Es la segunda vez que esta militante social de 39 años, madre de cuatro hijos, comparece en Tribunales. Lo había hecho el 25 de marzo de 2002, cuando entregó personalmente al juez Barbero el proyectil que sin proponérselo le quedó en la mano al auxiliar a su compañera en la comisión de derechos humanos de la vecina ciudad.
Después de entrar por el pecho, el plomo atravesó el cuerpo de Acosta y salió por su espalda. “Andate porque te van a matar”, pidió entonces la herida, que no perdió la conciencia mientras agonizaba en un pasillo al que la habían arrastrado entre el gentío. Horas después murió en el Hospital de Emergencias Clemente Álvarez (Heca), a los 35 años. Era militante del Partido Comunista de Villa Gobernador Gálvez, madre de siete hijos y jefa de familia.
Ayer, al salir del juzgado después de dos horas, Cabrera contó que le pidieron detalles puntuales de aquella tarde fatídica. “Creo que hay intención de llegar a la verdad”, concluyó entre lágrimas. La acompañaban dirigentes de la Asamblea Permanente por los Derechos Humanos (APDH), entre ellos la abogada Silvina Obrán, quien anticipó la presentación de un hábeas corpus preventivo. Es para garantizar la integridad física y la seguridad de la testigo, que ya ha tenido problemas.

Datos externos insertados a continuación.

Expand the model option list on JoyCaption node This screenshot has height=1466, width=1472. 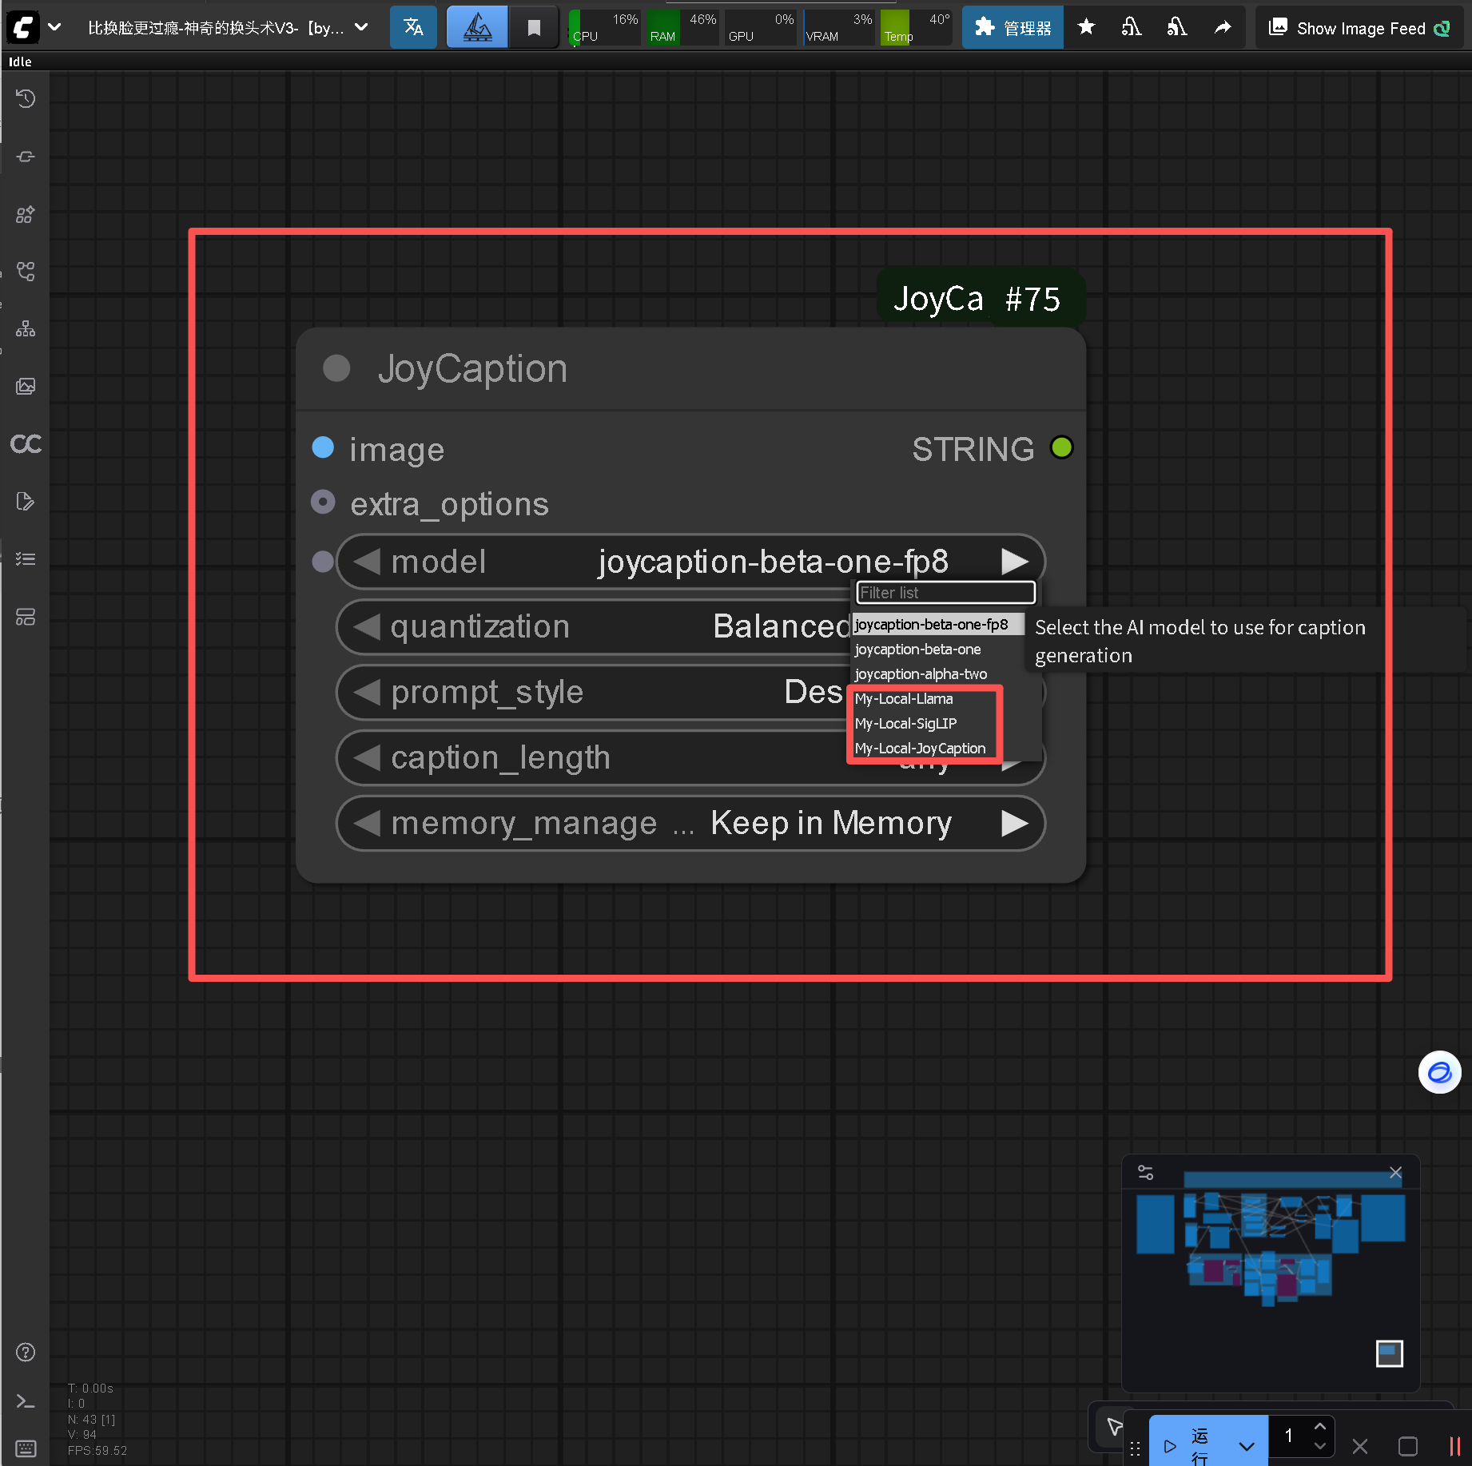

“Fui muy presionada: me detuvieron varias veces y entraron a mi casa, mi hijo mayor fue perseguido y debimos mudarnos durante un mes y medio, hasta que declaré”, relató Cabrera, que todavía se formula una pregunta inquietante. “¿La bala era para mí? A veces creo que sí, porque yo hace mucho que militaba y ella no tanto”, susurró.
Pericias en quince días
El próximo paso es la pericia balística a cargo de Gendarmería Nacional, que no demorará más de 15 días. Aunque todavía se ignora cuándo comenzará, explicaron en el juzgado. Es que la Corte Suprema debe autorizar el presupuesto que eleve Gendarmería y como se trata de una importante cantidad de pistolas la idea que deslizaron desde el máximo tribunal es la de “peritajes por tandas”, agregó la fuente.
Según esta versión, Barbero preferiría mayor celeridad porque ya pasaron casi dos años del hecho y la prueba resulta clave de cara a definir imputaciones en un sumario sin indagados.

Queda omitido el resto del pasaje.